You raise some interesting points – Oliver and Holly will be able to answer these in more detail, but I’d like to respond briefly to your questions myself too:
1. Firstly, the fabric, which will be hung in dense layers, will have various spaces almost “carved” out of it. People will be able to withdraw into them either as an individual or as a group. Underneath the fabric will be moulded seating so that people, whilst withdrawing, can also rest their legs and contemplate things.
2. One of these carved out spaces will be directly in front of the fireplace – thereby encouraging people not only to look at it and admire it, but also to gather around the fireplace as people might have done in an 18th century Drawing Room.
3. Upon entering the room, most people won’t know there is a fireplace there to see – it will be something they discover as they explore the room in more depth, it will give an element of surprise and intrigue!
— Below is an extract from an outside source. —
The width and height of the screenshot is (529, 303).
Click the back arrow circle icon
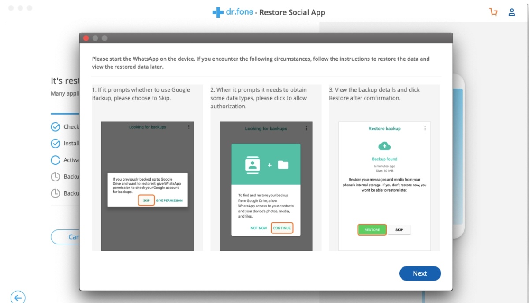pos(18,298)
4. It’s hard to envisage how the piece will look when it’s not in place – I do understand. However, it’s important to realise that this isn’t a piece of art that we have to judge. It’s a piece of design, a space within a space, which will start conversations and help visitors to think about what “withdrawing” is. The question shouldn’t be whether we like the look of it so much as whether it works for us when we’re talking to visitors. However, I think it will look fantastic too, so we’ll get the best of both worlds!
Thanks for letting us know your thoughts – what are other people’s reactions?
It is a very clever and almost devious argument to say that we should not judge the object, proposed to be a “room within a room”, or “space within a space”, as art.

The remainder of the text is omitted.